Tuesday, April 18, 2006

Unknown to readers of Arabic

There is a lot of facile blather about the globalization of culture, but real divisions remain. Juan Cole, a professor of Middle Eastern studies at the University of Michigan, is concerned that many American classic writers -- like Benjamin Franklin, above -- are simply unavailable in Arabic. Few translations have been made, and those few are extremely difficult to find. Sure, speakers of Arabic who know English or French have more options -- though one wonders how available texts are even for them. Millions of educated Arabs who know only their own language have no access to what many people would think are essential works.

Cole thinks this is appalling, and it is even more appalling that official American efforts to promote the best of American culture have been cut back over the past decade or so. He's trying to do something about it.

This leads me to reflect more generally on the notion of access to classic writings in other cultures, or classic writings in the more-familiar past. How much better off than these mono-lingual Arabs are most of us who read English? Read any Ben Franklin lately?

Think about English-speaking Canadians, who live right next door to the USA and have near-instant access to American material. Wouldn't you guess that the most influential material on our view of the USA is in video form? Movies, music videos, TV shows, TV news? The last being a particularly inadequate representation of reality?

It's worth thinking about what people really know, but it's not easy to come up with conclusions.

In the meantime, you might yourself consider reading some good Arabic, Japanese, French, Brazilian or American material. Small as Nipissing University's library looks in comparison to bigger scholarly collections, it contains more good stuff than any one person is likely to read. This, for instance.


Blogger Steve Muhlberger said...

This may not be old enough to be a classic (1984), but I just read J.G. Ballard's Empire of the Sun, a fictionalized autobiography of growing up English in WW II-era Shanghai.

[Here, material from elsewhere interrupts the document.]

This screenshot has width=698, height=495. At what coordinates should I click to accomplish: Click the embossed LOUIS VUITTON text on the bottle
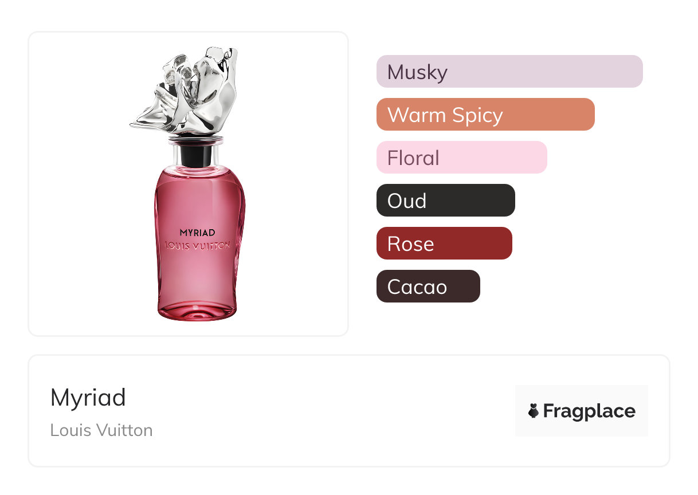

Pretty grim book, but compelling.

It's in the NBPL but not at NU. At least it will be when I return it.

EotS has been made into a movie, which was popular enough to be reissued recently on DVD in a "special edition."

10:26 AM  
Blogger Geoff Sinclair said...

Author: Witold Gombrowicz
Title: Ferdydurke
Year: 1937

Translated from the Polish, I read this over ten years ago and enjoyed its absurdist view of education as political or institutional indoctrination. Sorry, it's not in North Bay Public or at NU, but I think it qualifies as a (modern) classic!